** Begin Extracted text **

# RRSP Dilemma



## Oiler1 (Aug 2, 2012)

Hi Everyone,

I have a dilemma. Due to an inheritance I am going to make more money when I retire.

What should I do with my RRSP at the moment? I stopped contributing the last few years.

It’s nice to have money, but not if I am taxed out be the government.

I am sort of semi-retired now and I make a modest income on investment stocks. I have no debts.

If I take out some of m RRSP (in kind or cash), I will be taxed at 100 percent. I don’t really need the money urgently, but what (legal) strategy can I use to take it out without losing too much in tax?


----------



## Cal (Jun 17, 2009)

Not sure how comfortable you would be with this suggestion, I guess it depends on how your cash flow is too, but you could get an investment loan, to offset some of your tax hit upon withdrawing money from your RRSP and purchase the same equities that you were already holding.


----------



## Daniel A. (Mar 20, 2011)

RRSP withdrawals are taxed at your personal rate no getting around that.
One of two things either find the province with the lowest tax rate or draw down as much as you can without hitting the next tax bracket.


----------



## heyjude (May 16, 2009)

Having "too much" money is a nice dilemma to have! 

Presumably your inheritance will be in non-tax sheltered accounts so you will pay interest on income, dividends and realized capital gains earned, but you can take money out without incurring taxes. Your RRSP is tax sheltered but the payback is that when you withdraw, it will be taxed as income. On the one hand, you want to defer paying that tax as long as possible, but on the other hand, the larger your RRSP, the higher will be the minimum withdrawals after age 71, and the higher will be the tax liability.

** End Extracted text **

▸ **Work to complete**:
A - In the RRSP thread, at what rate does Daniel A. say RRSP withdrawals are taxed?
B - What reason does heyjude give in the RRSP thread for not deferring the tax on an RRSP for as long as possible?
C - Rewrite everything in the RRSP thread from "Not sure how" down to "(Mar 20, 2011)", using "line of credit" in place of "investment loan".

** Begin Supplied data **

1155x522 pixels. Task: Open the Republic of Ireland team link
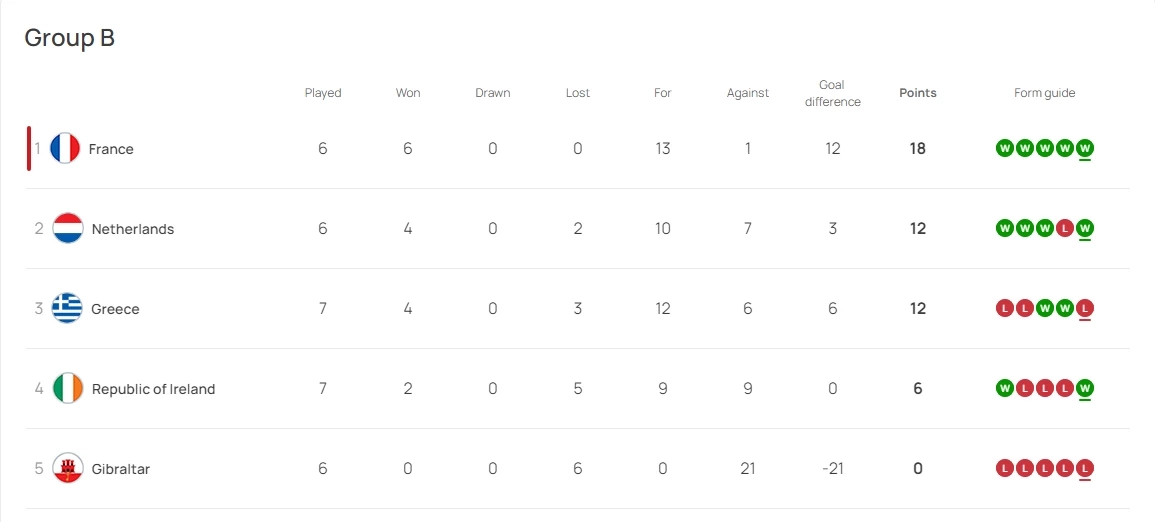pos(153,389)
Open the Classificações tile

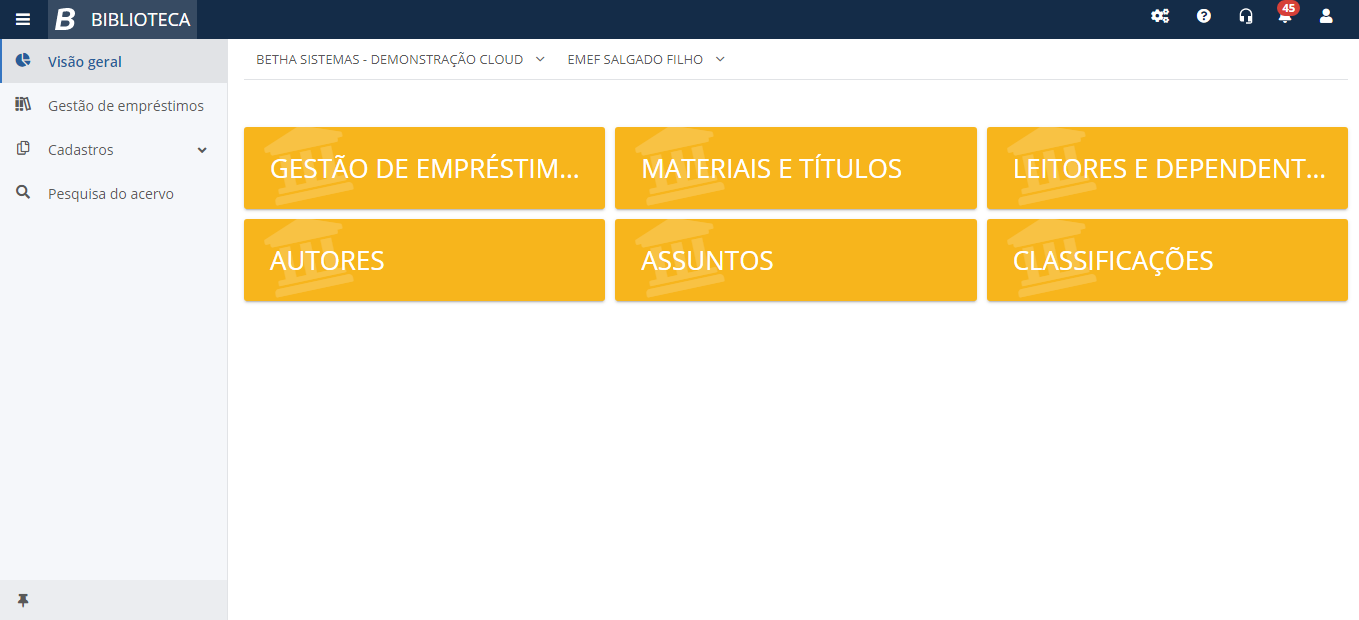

** End Supplied data **

▸ **Responses per task**:
A - At your personal tax rate.

B - The larger the RRSP grows, the higher the minimum withdrawals after age 71 will be. That means a higher tax liability.

C -
Not sure how comfortable you would be with this suggestion, I guess it depends on how your cash flow is too, but you could get an line of credit, to offset some of your tax hit upon withdrawing money from your RRSP and purchase the same equities that you were already holding.


----------



## Daniel A. (Mar 20, 2011)